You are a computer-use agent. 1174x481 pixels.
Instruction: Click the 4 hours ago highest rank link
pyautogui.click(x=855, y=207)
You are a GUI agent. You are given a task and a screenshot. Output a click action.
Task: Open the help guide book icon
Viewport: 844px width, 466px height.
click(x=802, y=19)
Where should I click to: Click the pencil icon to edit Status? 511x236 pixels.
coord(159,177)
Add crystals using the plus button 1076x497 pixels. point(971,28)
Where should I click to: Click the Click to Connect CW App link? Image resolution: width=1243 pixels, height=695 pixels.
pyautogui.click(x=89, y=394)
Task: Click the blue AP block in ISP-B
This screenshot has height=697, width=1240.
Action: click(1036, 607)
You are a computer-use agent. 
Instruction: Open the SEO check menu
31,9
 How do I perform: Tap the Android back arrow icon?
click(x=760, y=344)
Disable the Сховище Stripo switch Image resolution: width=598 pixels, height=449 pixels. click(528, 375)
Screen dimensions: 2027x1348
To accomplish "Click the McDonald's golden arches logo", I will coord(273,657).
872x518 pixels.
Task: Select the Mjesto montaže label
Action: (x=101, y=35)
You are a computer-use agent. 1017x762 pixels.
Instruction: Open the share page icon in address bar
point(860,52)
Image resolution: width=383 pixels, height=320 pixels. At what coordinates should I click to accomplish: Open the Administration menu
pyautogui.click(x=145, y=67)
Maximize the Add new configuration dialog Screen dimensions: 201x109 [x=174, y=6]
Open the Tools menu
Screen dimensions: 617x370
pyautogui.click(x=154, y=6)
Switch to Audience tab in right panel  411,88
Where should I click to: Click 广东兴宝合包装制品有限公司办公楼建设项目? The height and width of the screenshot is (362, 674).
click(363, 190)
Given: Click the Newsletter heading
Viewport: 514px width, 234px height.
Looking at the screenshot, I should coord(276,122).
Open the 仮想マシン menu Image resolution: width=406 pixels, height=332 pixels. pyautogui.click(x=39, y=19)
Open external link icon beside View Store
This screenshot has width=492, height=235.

• WORK REQUIRED: Convert the listing into a Markdown table with the columns Row and Text, starting at its first line and stopping after the line containing "click(363, 190)". Number each line in Row and skip blank lines.

• ANSWER:
| Row | Text |
|---|---|
| 1 | You are a computer-use agent. 1174x481 pixels. |
| 2 | Instruction: Click the 4 hours ago highest rank link |
| 3 | pyautogui.click(x=855, y=207) |
| 4 | You are a GUI agent. You are given a task and a screenshot. Output a click action. |
| 5 | Task: Open the help guide book icon |
| 6 | Viewport: 844px width, 466px height. |
| 7 | click(x=802, y=19) |
| 8 | Where should I click to: Click the pencil icon to edit Status? 511x236 pixels. |
| 9 | coord(159,177) |
| 10 | Add crystals using the plus button 1076x497 pixels. point(971,28) |
| 11 | Where should I click to: Click the Click to Connect CW App link? Image resolution: width=1243 pixels, height=695 pixels. |
| 12 | pyautogui.click(x=89, y=394) |
| 13 | Task: Click the blue AP block in ISP-B |
| 14 | This screenshot has height=697, width=1240. |
| 15 | Action: click(1036, 607) |
| 16 | You are a computer-use agent.  |
| 17 | Instruction: Open the SEO check menu |
| 18 | 31,9 |
| 19 |  How do I perform: Tap the Android back arrow icon? |
| 20 | click(x=760, y=344) |
| 21 | Disable the Сховище Stripo switch Image resolution: width=598 pixels, height=449 pixels. click(528, 375) |
| 22 | Screen dimensions: 2027x1348 |
| 23 | To accomplish "Click the McDonald's golden arches logo", I will coord(273,657). |
| 24 | 872x518 pixels. |
| 25 | Task: Select the Mjesto montaže label |
| 26 | Action: (x=101, y=35) |
| 27 | You are a computer-use agent. 1017x762 pixels. |
| 28 | Instruction: Open the share page icon in address bar |
| 29 | point(860,52) |
| 30 | Image resolution: width=383 pixels, height=320 pixels. At what coordinates should I click to accomplish: Open the Administration menu |
| 31 | pyautogui.click(x=145, y=67) |
| 32 | Maximize the Add new configuration dialog Screen dimensions: 201x109 [x=174, y=6] |
| 33 | Open the Tools menu |
| 34 | Screen dimensions: 617x370 |
| 35 | pyautogui.click(x=154, y=6) |
| 36 | Switch to Audience tab in right panel  411,88 |
| 37 | Where should I click to: Click 广东兴宝合包装制品有限公司办公楼建设项目? The height and width of the screenshot is (362, 674). |
| 38 | click(363, 190) |